Odd Jobs

Description

89 pages
$6.95
ISBN 0-88754-454-1

Author

Year

1986

Contributor

Reviewed by David E. Kemp

David E. Kemp is a drama professor at Queen’s University and the
author of The Pleasures and Treasures of the United Kingdom.

Review

Frank Moher is a well known figure in Western Canadian Theatre, and he has written many works for stage, radio and television. Pause won both the Alberta Culture and Edmonton Journal playwriting awards in 1974, while Down for the Weekend first aired on CBC Radio and had its stage premiere in 1980 at Edmonton’s Northern Light Theatre. Moher is presently an associate playwright at Workshop West Theatre in Edmonton. Odd Jobs, his fourth published play, is a compassionate look at the havoc the modern world wreaks on relationships.

Tim, a young welder, has lost his job to a robot arm.

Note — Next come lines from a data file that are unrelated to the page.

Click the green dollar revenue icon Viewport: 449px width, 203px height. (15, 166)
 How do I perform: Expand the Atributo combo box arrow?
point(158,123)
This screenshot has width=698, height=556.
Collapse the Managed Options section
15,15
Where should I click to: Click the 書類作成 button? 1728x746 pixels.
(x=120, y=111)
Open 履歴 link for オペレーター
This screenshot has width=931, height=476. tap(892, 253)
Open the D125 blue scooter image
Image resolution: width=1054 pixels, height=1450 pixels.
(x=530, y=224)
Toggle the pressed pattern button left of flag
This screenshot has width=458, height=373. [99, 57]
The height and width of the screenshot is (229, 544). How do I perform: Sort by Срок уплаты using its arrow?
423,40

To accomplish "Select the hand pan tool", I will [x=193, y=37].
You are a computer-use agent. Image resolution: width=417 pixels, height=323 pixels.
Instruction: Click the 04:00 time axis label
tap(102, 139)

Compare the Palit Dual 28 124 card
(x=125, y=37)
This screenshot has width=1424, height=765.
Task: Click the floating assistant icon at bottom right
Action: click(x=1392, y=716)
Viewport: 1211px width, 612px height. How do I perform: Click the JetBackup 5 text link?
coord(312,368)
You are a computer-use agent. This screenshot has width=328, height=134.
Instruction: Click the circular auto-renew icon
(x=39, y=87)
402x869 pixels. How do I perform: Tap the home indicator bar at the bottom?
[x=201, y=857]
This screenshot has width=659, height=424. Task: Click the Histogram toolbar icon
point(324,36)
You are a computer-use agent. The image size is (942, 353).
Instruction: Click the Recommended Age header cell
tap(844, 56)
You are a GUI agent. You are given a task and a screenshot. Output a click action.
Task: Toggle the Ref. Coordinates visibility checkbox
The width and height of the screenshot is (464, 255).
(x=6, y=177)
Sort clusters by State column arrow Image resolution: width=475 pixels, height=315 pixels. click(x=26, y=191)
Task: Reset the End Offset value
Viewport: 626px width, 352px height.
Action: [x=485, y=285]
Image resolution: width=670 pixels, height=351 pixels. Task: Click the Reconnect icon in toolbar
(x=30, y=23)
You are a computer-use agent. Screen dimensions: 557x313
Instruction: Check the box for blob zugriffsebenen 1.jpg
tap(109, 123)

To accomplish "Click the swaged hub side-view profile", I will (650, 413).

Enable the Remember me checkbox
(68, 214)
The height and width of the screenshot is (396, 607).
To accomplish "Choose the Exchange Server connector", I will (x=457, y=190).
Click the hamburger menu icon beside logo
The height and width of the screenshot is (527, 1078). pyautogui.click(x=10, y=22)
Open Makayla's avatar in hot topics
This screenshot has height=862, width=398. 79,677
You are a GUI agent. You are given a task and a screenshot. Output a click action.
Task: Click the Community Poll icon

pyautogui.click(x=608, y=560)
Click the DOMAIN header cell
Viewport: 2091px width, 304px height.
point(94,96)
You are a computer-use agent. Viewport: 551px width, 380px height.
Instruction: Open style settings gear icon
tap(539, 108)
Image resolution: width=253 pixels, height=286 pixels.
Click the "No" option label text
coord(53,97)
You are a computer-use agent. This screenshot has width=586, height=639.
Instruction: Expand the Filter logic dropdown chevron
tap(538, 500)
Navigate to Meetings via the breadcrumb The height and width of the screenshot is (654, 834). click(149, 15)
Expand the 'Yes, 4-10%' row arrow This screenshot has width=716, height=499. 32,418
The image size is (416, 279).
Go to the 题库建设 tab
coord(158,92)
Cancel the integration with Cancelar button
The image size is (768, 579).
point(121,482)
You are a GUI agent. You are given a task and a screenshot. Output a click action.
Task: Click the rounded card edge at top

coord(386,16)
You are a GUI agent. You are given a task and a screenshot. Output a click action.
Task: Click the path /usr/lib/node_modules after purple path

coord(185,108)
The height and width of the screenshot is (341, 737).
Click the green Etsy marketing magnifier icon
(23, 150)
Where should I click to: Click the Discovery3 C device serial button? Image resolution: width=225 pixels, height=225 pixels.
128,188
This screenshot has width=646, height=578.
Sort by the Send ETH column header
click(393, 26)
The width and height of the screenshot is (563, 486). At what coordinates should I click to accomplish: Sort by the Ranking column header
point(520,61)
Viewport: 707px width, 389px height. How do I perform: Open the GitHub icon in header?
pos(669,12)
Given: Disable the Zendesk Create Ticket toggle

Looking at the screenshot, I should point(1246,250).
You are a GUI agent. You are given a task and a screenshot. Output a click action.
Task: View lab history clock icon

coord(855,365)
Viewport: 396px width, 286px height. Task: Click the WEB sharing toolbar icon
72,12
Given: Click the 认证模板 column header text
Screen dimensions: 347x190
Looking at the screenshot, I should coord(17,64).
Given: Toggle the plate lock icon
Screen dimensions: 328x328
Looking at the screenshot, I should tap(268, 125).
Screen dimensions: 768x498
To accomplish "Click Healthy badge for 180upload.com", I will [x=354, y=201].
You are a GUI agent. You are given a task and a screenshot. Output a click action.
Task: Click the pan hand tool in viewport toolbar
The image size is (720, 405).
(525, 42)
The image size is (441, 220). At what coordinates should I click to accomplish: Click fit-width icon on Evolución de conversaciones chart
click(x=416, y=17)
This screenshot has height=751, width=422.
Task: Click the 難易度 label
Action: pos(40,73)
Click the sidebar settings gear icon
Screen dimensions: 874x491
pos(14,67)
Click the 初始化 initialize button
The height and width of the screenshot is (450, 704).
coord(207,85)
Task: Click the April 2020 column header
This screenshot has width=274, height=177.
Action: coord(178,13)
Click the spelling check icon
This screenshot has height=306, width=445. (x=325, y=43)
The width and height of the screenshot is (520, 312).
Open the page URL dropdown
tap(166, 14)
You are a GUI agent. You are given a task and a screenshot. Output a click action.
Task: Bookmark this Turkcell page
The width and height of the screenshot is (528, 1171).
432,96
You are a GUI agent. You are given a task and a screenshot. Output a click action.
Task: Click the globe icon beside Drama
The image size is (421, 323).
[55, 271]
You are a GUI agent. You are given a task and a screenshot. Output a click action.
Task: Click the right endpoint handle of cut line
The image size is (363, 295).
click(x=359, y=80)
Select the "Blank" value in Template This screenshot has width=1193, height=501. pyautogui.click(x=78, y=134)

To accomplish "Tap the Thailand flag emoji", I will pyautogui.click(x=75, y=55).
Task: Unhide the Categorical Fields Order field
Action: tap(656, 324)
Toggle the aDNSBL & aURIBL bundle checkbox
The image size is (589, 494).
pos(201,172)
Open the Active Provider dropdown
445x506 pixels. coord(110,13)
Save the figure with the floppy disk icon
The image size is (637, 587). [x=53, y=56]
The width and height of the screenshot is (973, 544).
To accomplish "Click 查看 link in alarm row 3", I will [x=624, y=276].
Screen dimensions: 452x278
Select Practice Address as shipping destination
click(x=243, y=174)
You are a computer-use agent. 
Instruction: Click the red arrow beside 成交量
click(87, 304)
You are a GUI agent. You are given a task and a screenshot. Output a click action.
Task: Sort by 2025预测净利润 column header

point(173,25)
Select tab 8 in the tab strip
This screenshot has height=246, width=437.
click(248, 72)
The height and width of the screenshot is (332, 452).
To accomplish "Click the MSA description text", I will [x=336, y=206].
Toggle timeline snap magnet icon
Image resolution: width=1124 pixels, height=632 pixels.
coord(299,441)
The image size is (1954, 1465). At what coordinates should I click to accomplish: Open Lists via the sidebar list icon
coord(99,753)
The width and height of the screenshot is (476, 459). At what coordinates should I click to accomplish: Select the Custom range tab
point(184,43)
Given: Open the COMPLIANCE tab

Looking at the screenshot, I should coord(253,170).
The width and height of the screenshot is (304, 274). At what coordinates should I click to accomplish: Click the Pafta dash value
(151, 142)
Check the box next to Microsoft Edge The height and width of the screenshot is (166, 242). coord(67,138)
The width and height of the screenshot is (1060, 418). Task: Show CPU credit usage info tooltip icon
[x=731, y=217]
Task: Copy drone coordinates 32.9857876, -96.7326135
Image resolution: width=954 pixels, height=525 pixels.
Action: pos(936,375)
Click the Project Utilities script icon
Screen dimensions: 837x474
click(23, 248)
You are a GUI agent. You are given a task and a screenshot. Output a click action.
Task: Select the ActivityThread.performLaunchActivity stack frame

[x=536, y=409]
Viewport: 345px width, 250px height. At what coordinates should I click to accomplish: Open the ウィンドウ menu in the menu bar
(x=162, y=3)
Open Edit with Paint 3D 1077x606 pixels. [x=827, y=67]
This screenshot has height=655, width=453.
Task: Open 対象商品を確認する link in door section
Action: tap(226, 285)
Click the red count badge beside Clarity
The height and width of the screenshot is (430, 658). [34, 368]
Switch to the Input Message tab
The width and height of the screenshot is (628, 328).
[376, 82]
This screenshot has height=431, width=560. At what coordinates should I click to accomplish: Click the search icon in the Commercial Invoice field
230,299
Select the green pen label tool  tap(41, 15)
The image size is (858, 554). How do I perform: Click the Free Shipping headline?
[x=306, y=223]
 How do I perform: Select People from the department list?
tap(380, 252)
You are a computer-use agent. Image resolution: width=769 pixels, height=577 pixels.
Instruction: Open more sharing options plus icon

A retired professor hires him to do odd jobs, and Tim finds contentment in the simple tasks he is assigned. But when his wife Ginette is offered employment in another city, Tim’s quiet universe is threatened. The aspirations and needs of all three characters in the play come into conflict, and the result blends anger, passion, warmth, and humour into a most compelling and entertaining whole.

Odd Jobs is a simple well-told story of three caring people. It provides excellent characterization, good dramatic structure and an effective commentary on the nature of the industrialized society in which we all live. Eminently readable and excitingly theatrical, Odd Jobs is a major new piece of work in the Canadian theatre.